What we'd ask of you
If you're evaluating us at Ensoras, hold us to this same standard. Bring your tickets. Run the six tests. Demand the failure transcript. We'd rather lose a deal than win one we can't deliver on.
Book a demo and we'll connect to your sandbox during the call. If we fail any of the six tests above, tell us, we want to know.
Sources
- Forrester, Predictions 2026: AI Gets Real For Customer Service, But It's Not Glamorous Work, analyst context on what production AI deployments look like behind the demo polish.
- Anthropic, Building effective agents, model-provider research on the architectural patterns that determine whether a conversational AI works in production (which is what these tests are actually probing).
- CBC News, Air Canada found liable for chatbot's bad advice, 2024 case showing what happens in production when an AI ships without confidence thresholds or human escalation. Worth keeping in mind when a vendor claims their AI never gets things wrong.
Frequently asked questions
How long should a good AI demo take?
30–45 minutes if you bring tickets and run structured tests. Vendors will try to extend to 60–90 minutes with company history and product overview, politely decline. Your time is better spent watching the AI work on real tickets than watching slides.
Should I let the vendor pick the demo tickets?
No. Vendors will pick tickets their AI handles well. Bring 30–50 anonymized real tickets from your own queue. You'll learn 10x more about the product.
What if the vendor says they need 'preparation time' to handle my tickets?
That's a red flag. Modern AI doesn't need ticket-specific preparation, it should handle them out of the box (with your knowledge base connected). 'Preparation time' usually means they're going to manually configure responses for the demo, which won't reflect production behavior.

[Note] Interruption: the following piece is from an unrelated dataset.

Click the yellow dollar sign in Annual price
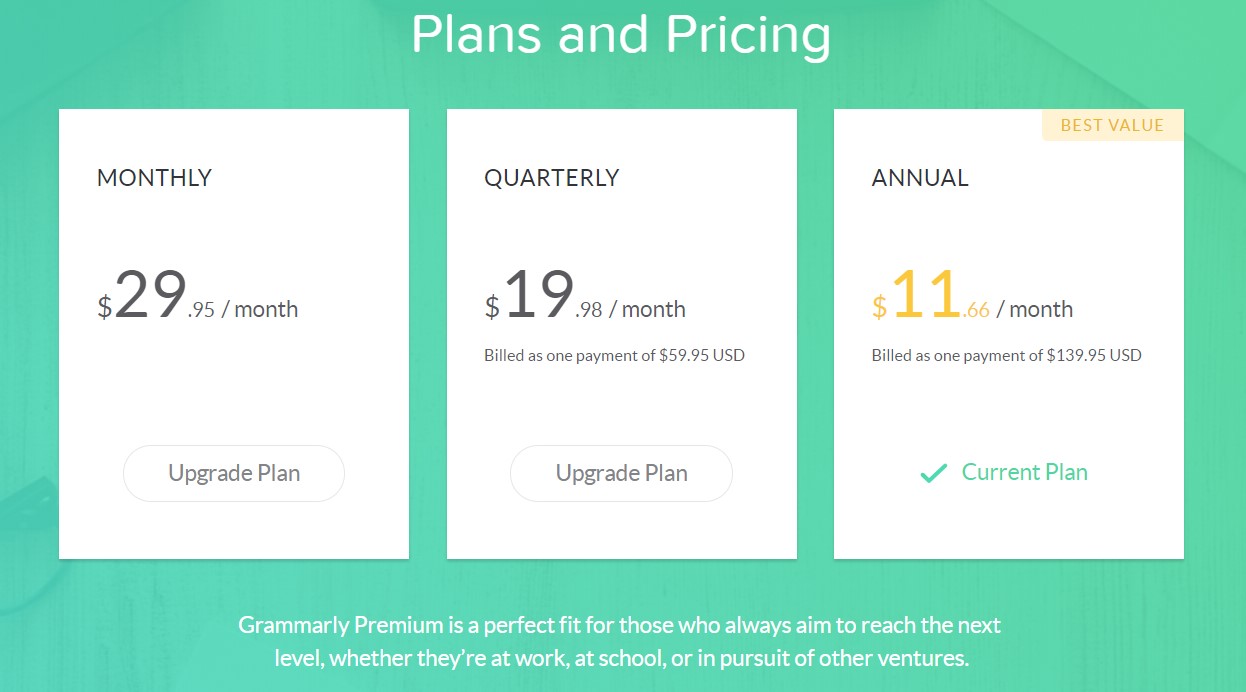1246x692 pixels. coord(879,307)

How do I tell if a demo is being staged?
Three signs: the AI never asks for clarification, every action succeeds first try, the responses sound suspiciously polished. Real production AI sometimes asks for missing info, sometimes hits an integration timeout, sometimes generates a slightly off-tone reply. A perfect demo is usually a staged demo.
What should I never agree to in a first demo?
Don't sign anything. Don't accept exclusive evaluation periods (where you can't talk to other vendors). Don't accept implementation timelines that depend on undefined deliverables ('we'll figure out the integration plan later'). All of these are tactics to lock you in before you've evaluated alternatives.